I wish I could not even take 1 but for me that's no option. Read the forum, make yourself a commintment and stick to it.
I played golf today for the first time in 5 weeks after my surgery and shot a 77 and did not take an ES. It was the first time in my 17 years of playing I did it without smoking, drinking or taking something. I'm not going to lie, after nine holes I was suck'n egg's and if I had brought one I would have taken it.
Without this forum I would not have had this minor accomplishment. Thank you all!
Teeitup!
We will be here when you are ready.
Rex
Read the forum when you can and it will help give strength you did not think you had!
Many people here are willing to give you personal email addresses if you'd like. Just ask and you'll be suprised how many are willing to help.
Good luck!
Teeitup!
I have gone from heavy use to clean for months, then back again, on and on. For me it will be a lifetime battle. But this forum has helped me 1) realize I'm not alone 2) People do care 3) There is a way to fight and win your life back 4) Never give up!
Right now I'm on the use after 5 months of clean. My world is go to work with 1 pill in my pocket and struggle through the day (need my wits about me at work,) then as soon as I get home - bamm --- 70-100mg hydro and I'm away from "it." Away from what I don't know, that's my struggle. I hate me right now. Like most I'm trying to figure out what "it" is. I pray I will someday figure it out before it does me in.
Anyway, welcome! Your amoungst people who understand.
Nod
This is Day 3 of no oxycontin. I was taking 160mg since August of last year. My doctor decided, suddenly to discontine writing prescriptions for me. I was frantic - especially reading all the post about how painful withdrawal can be.
The first day after the ANOUNCEMENT from the doc, I tapered down to 80mg. Then 60 mg. Then 20mg.
I feel pretty good, expect its hard to go to sleep.
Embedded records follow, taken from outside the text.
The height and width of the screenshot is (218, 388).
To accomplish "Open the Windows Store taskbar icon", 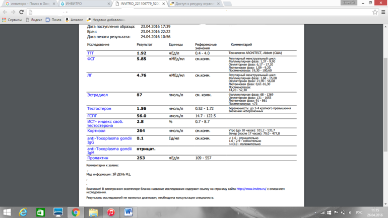I will coord(40,212).

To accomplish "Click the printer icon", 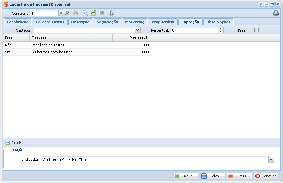I will [x=276, y=13].
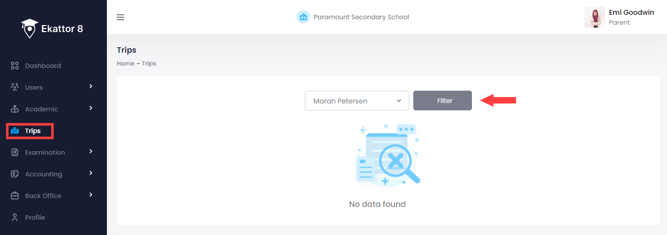Click the Ekattor 8 logo icon
This screenshot has width=667, height=235.
tap(30, 29)
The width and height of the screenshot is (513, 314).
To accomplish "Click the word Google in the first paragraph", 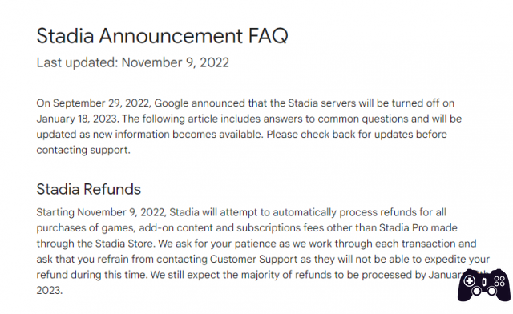I will 172,103.
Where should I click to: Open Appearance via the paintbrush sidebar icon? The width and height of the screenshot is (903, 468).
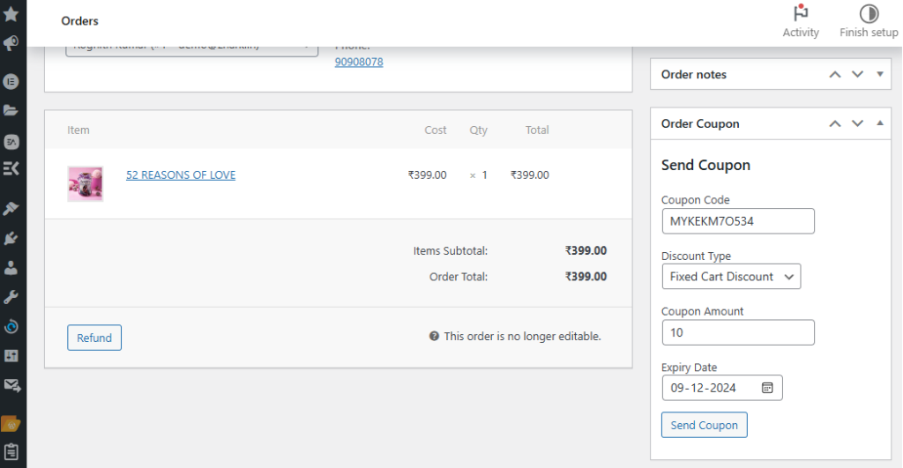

I haven't had any problems.
There is hope and the angels watch over all of us.
Peace
Nod - I like the term "it". Keep riding the roller coaster, I think it will be a lifetime battle for most of use.
Lostinga - Good job on cutting back!
Teeitup!
i can relate to everything you wrote.
all i can say is never give up hope.
we have all been through hell and more.
but life is always renewing itself.
things change. it will get better.
peace
mentioning your child shows you are doing
better than you give yourself credit for.
caring about another human being is love.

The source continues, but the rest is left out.